Chapters 8, 9, 10 and Context-Sensitive Grammars
General: Study suggested exercises for each chapter – most (but not all) are *’d and have solutions online. Read the breakout boxes and understand the concepts that they convey, with the most important being on pages 318, 322, 323, 390, 397, 435, 436).
Chapter 8: Know lectures and examples from Chapter 8, particularly TM programming lectures, slides (the handwritten ones) from week 9; I will ask you about one or more of these TM programs or something very similar., to include defining a TM. Study the examples from Chapter 8, most of which are “constructive”. From 8.5, know 8.5.1 and 8.5.2 — I won’t ask questions or make assumptions about the other sections of 8.5 (this includes not being asked about suggested exercise 8.5.1).

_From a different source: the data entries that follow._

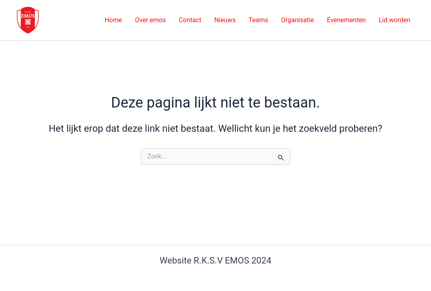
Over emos (150, 20)
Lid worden (394, 20)
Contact (190, 20)
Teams (258, 20)
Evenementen (346, 20)
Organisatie (297, 20)
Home (113, 20)
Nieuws (225, 20)
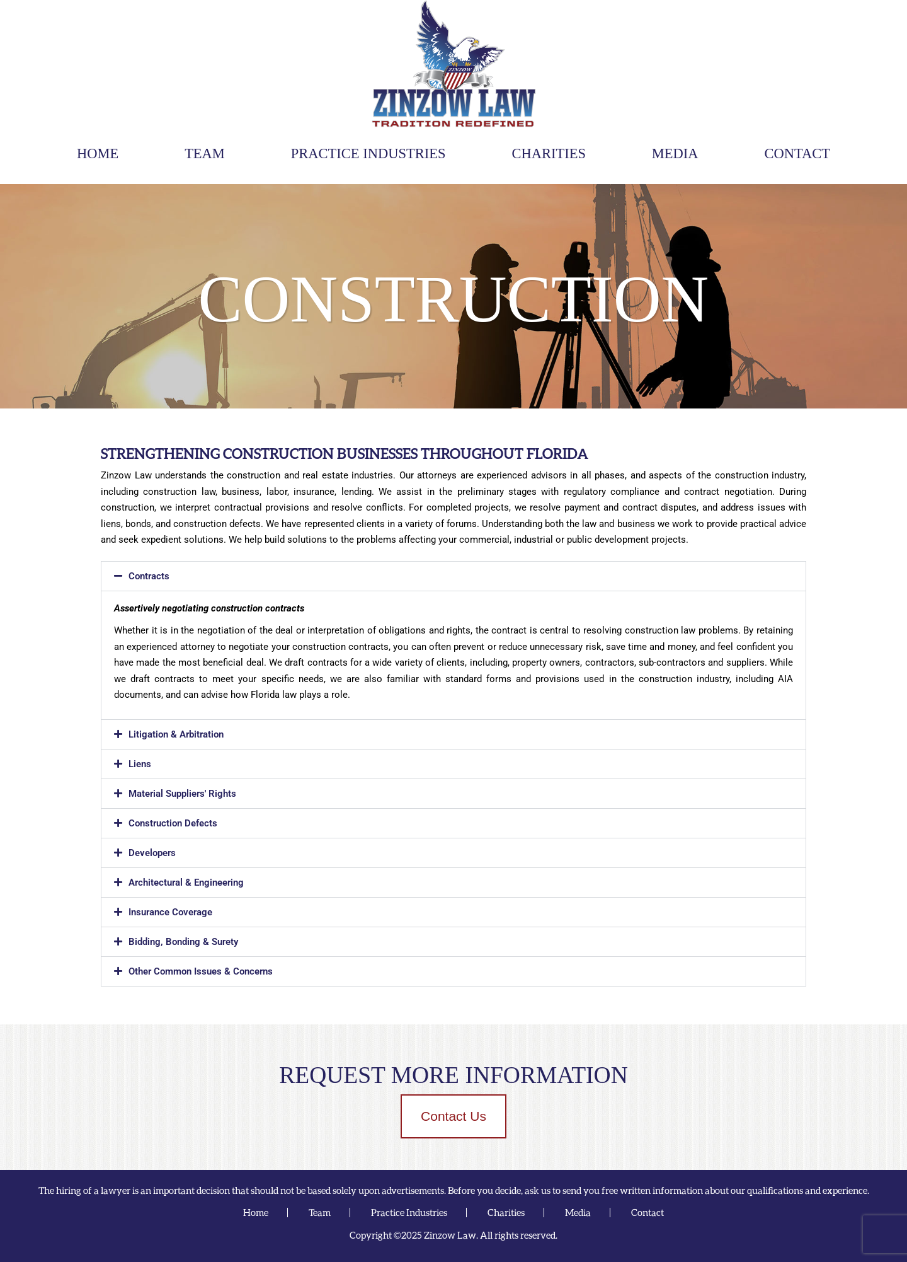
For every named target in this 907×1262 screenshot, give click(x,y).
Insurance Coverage (170, 912)
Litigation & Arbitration (176, 734)
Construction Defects (172, 823)
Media (675, 154)
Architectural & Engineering (186, 882)
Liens (139, 764)
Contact (797, 154)
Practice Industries (368, 154)
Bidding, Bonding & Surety (183, 941)
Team (205, 154)
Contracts (148, 576)
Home (97, 154)
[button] (453, 576)
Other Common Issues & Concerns (200, 971)
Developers (152, 853)
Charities (548, 154)
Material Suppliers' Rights (182, 793)
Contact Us (453, 1116)
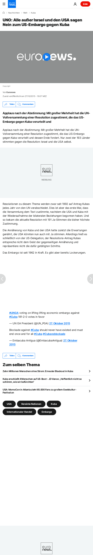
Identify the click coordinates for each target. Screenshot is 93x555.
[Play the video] (46, 57)
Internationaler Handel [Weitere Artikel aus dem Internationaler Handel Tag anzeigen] (19, 411)
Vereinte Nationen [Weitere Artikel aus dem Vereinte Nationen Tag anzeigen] (31, 403)
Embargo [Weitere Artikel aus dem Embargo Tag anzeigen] (47, 411)
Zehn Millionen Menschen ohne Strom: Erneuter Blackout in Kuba (38, 371)
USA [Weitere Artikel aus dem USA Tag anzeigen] (9, 403)
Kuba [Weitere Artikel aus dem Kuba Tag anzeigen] (54, 403)
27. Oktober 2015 (59, 323)
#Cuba (13, 316)
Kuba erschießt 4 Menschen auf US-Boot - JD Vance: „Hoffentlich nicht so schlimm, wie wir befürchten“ (42, 380)
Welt (25, 13)
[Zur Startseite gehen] (12, 4)
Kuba (33, 13)
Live (85, 3)
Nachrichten (14, 13)
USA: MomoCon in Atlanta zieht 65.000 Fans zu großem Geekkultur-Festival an (39, 391)
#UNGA (14, 312)
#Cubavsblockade (54, 334)
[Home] (4, 13)
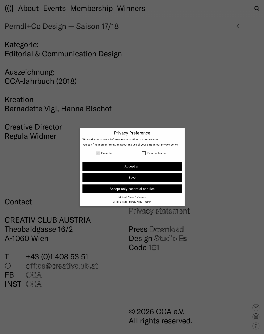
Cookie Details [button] (120, 201)
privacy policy (169, 144)
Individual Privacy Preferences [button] (132, 197)
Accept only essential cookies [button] (132, 189)
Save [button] (132, 177)
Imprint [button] (148, 201)
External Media (154, 153)
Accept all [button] (132, 166)
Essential (104, 153)
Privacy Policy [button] (136, 201)
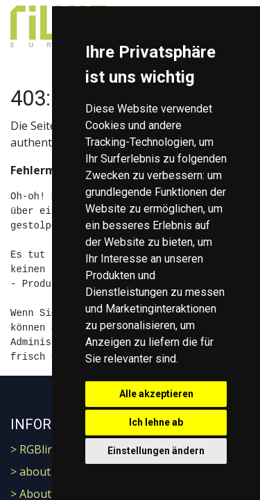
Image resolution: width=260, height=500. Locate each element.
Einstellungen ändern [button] (156, 450)
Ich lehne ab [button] (156, 422)
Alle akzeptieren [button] (156, 393)
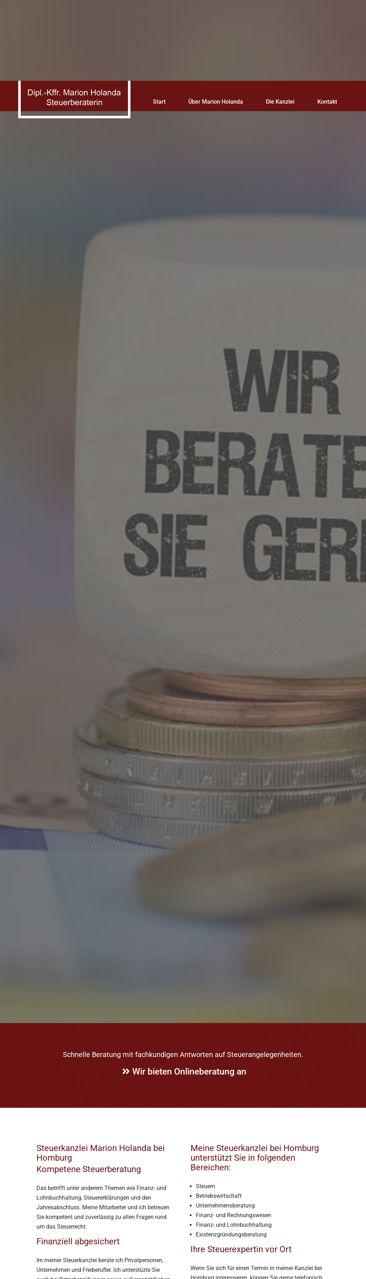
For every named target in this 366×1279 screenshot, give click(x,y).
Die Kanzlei (280, 21)
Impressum (273, 1273)
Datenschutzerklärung (237, 1250)
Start (159, 21)
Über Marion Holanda (215, 21)
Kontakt (327, 21)
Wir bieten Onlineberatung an (184, 1021)
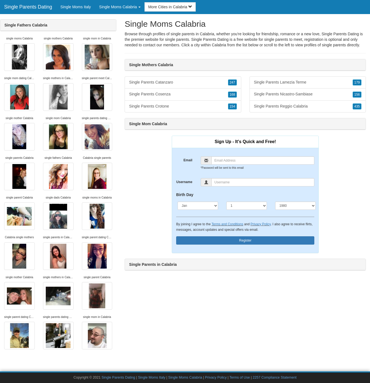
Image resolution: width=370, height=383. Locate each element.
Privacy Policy (261, 224)
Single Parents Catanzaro (183, 82)
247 (232, 82)
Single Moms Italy (75, 7)
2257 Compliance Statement (274, 377)
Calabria (219, 45)
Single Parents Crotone (183, 106)
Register (245, 240)
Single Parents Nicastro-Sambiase (307, 94)
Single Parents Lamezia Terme (307, 82)
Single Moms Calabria (185, 377)
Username (184, 182)
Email (188, 160)
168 (232, 95)
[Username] (263, 182)
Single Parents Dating (28, 7)
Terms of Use (239, 377)
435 (357, 106)
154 (232, 106)
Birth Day (184, 194)
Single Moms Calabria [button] (120, 7)
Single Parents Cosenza (183, 94)
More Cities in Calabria (170, 7)
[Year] (295, 206)
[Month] (198, 206)
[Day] (246, 206)
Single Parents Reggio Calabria (307, 106)
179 (357, 82)
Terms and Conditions (227, 224)
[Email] (263, 160)
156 (357, 95)
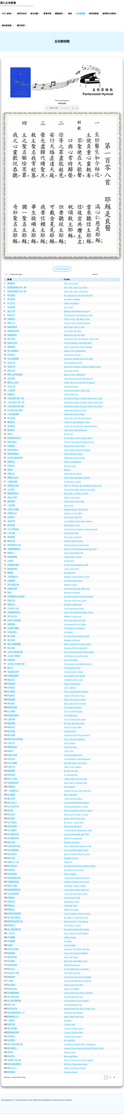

Chapter 9: Know the definitions of recursively enumerable and recursive languages, as well as their relationships to (un)decidability, and to the unrestricted and context sensitive languages (October 27 lecture — not in book), context free languages, and regular languages. I will probably ask you to give a context sensitive grammar. Know how a property of context sensitive grammars relate to decidability and recursive languages. Understand the diagonalization and universal languages, and the concept and procedure for TM encoding into binary. Know the undecidable problems of section 9.3 and 9.5, and throughout 9.2 and 9.3, know the proof sketches of theorems (often given in terms of constructing one TM from another). I may ask you about the definition of Post’s Correspondence Problem (section 9.4.1 and the suggested exercise for that subsection), but not other sections of 9.4).
Chapter 10: Know definitions and relationships between P, NP, and NP-complete from 10.1. What is the relationship to the (un)decidable problems? Know polynomial-time reduction too. Does a polynomial reduction have to be by a deterministic TM, or is it assumed to be from an NTM? Know the SAT problem (10.2), and watch the good tutorial on Cook’s theorem that is posted under week 12 on Brightspace. Grasp the big picture, and I may ask about one of the component encodings in the constructive proof of Cook’s Theorem. Know what the other NP-complete problems are from 10.3 and 10.4, not just the labels, but their definitions too, but you don’t need more than surface understanding of the proofs.